The payoff: an application written against the TensorRT C++ API can build and run inference on an AMD GPU with only a recompile against the (vendored) headers and a relink -- no source changes. The headline proof is that the stock, unmodified NVIDIA sampleOnnxMNIST builds against this shim and prints &&&& PASSED TensorRT.sample_onnx_mnist on a Radeon/Instinct GPU.

This is useful for porting CUDA/TensorRT inference apps to ROCm without rewriting their inference layer onto a different API (MIGraphX, ONNX Runtime).

Status

Validated on Linux gfx90a, ROCm 7.2.1, MIGraphX 2.15.0 (gfx1100 is the intended second target). Windows is unsupported: MIGraphX has no Windows build yet (TheRock #1912).

What works today, validated on real GPU:

Capability How it's validated
ONNX model -> build engine -> infer stock sampleOnnxMNIST; trtshim_run
Link-level drop-in (-lnvinfer) sampleOnnxMNIST links the alias, ldd resolves to libtrtshim
Stock trtexec (dlopen drop-in) unmodified NVIDIA trtexec --onnx/--fp16/--int8/--save+loadEngine runs and reports metrics on AMD
CUDA graphs trtexec --useCudaGraph really captures a HIP graph (zero-copy run path); ~4.6x throughput on the MNIST model
fp16 trtshim_run --fp16 on ResNet-50 (matches onnxruntime)
int8 (calibration) trtshim_run --int8; IInt8Calibrator -> migraphx::quantize_int8
Engine serialize/deserialize (cross-process) trtshim_run --save/--load; rejects NVIDIA .engine
Single-axis dynamic shapes (dynamic batch) trtshim_dyn_run: one engine at batch 1 and 2
Operator breadth 96 operators fully green on the ONNX backend test (see test/onnx_scoreboard.md); 4 CNN families (ResNet/SqueezeNet/MobileNet/GoogLeNet) match onnxruntime

Deferred / not done (see Roadmap): the int8 calibration cache, custom plugins, control-flow ops, and multi-axis dynamic shapes. Hard non-goals: deserializing NVIDIA-built .engine blobs, running CUDA plugin binaries, DLA.

Quick start

Requires ROCm with MIGraphX (apt install migraphx migraphx-dev) and a Python env with onnx, onnxruntime, numpy for regenerating test assets.

cmake -S . -B build -DCMAKE_BUILD_TYPE=Release -DCMAKE_PREFIX_PATH=/opt/rocm
cmake --build build -j
ctest --test-dir build --output-on-failure        # 8/8 on a working setup

test/run_gpu_tests.sh does the same end to end (regenerates the small model, builds, runs ctest).

Using the shim in your own app

  1. Compile your TensorRT app against the vendored headers in third_party/tensorrt-headers/include and include/compat (the latter resolves <cuda_runtime_api.h> to HIP).
  2. Link against build/libnvinfer.so and build/libnvonnxparser.so (symlinks to libtrtshim.so).
  3. Your CUDA buffer-management calls (cudaMalloc/cudaMemcpy/streams) resolve to HIP via include/compat; pass device pointers as usual.

vendor/tensorrt-samples/sampleOnnxMNIST is a worked example built exactly this way (see its target in CMakeLists.txt).

Tools

trtexec -- the stock NVIDIA TensorRT CLI, vendored unmodified and built against the shim. It dlopens libnvinfer.so.10 at runtime (the build installs that alias), so it is a true drop-in. Run it like the real thing; it needs the build dir on the library path:

LD_LIBRARY_PATH=build ./build/trtexec --onnx=test/mnist/mnist.onnx --fp16

Validated with --onnx, --fp16, --int8, --saveEngine, and --loadEngine; it prints normal throughput/latency metrics. (Build with -DBUILD_TRTEXEC=OFF to skip it.)
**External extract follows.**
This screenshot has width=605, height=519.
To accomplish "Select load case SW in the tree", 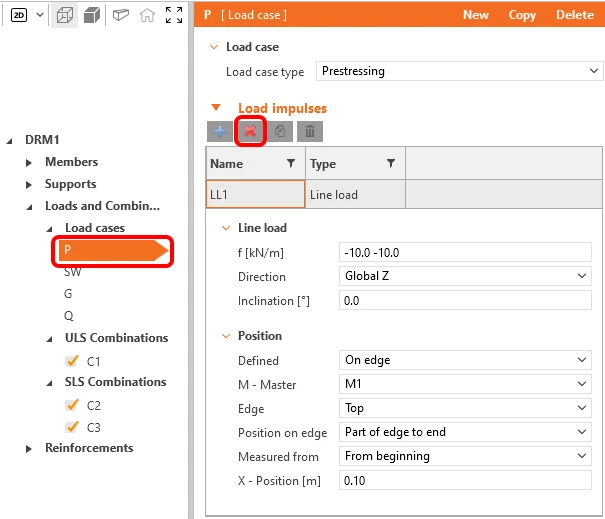I will click(x=73, y=272).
Bespoke drivers (the trtshim_ prefix marks them as this project's, not NVIDIA tools). All take ONNX models and run them through the shim on the GPU.
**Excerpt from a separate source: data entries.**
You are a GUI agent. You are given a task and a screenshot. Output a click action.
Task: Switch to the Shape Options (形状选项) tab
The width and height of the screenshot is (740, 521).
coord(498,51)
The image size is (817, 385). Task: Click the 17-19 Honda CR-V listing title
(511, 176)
  • trtshim_run <model> <input.bin> <golden.txt> [--fp16|--int8|--save f|--load f] -- build/serialize/run a classifier; checks argmax against a golden. The general-purpose validation driver.
  • trtshim_dyn_run <model> <input2.bin> <golden> -- builds one dynamic-batch engine and runs it at batch 1 and 2 (dynamic-shape demo).
  • trtshim_infer <model> <outdir> <name=infile>... -- generic runner: bind named raw inputs, write named raw outputs. Used by the conformance scoreboard.
  • driver_smoke / migraphx_smoke -- minimal end-to-end and MIGraphX-only smoke tests.

Scripts:

  • tools/sweep_models.sh -- downloads ResNet-50/SqueezeNet/MobileNet/ GoogLeNet and checks each against onnxruntime through the shim.
  • tools/onnx_backend_scoreboard.py build/trtshim_infer -- runs the standardized ONNX backend.test node cases through the shim and writes the per-operator scoreboard to test/onnx_scoreboard.md.
  • tools/make_*.py -- regenerate the small committed test models/goldens.
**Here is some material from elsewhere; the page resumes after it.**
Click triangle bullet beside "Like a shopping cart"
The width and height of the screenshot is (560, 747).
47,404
How it works (short version)

The key trick: real TensorRT apps treat INetworkDefinition as a write-only token between the ONNX parser and buildSerializedNetwork. The shim's parser captures the raw ONNX bytes and hands them to migraphx::parse_onnx_buffer, so the engine is built from the ONNX graph directly -- the 57+ layer-builder methods are never needed.

createInferBuilder -> createNetworkV2 -> nvonnxparser::parseFromFile (capture bytes)
  -> buildSerializedNetwork   (parse_onnx_buffer -> [quantize] -> compile(gpu))
  -> createInferRuntime -> deserializeCudaEngine
  -> createExecutionContext -> setTensorAddress -> executeV2/enqueueV3 (eval)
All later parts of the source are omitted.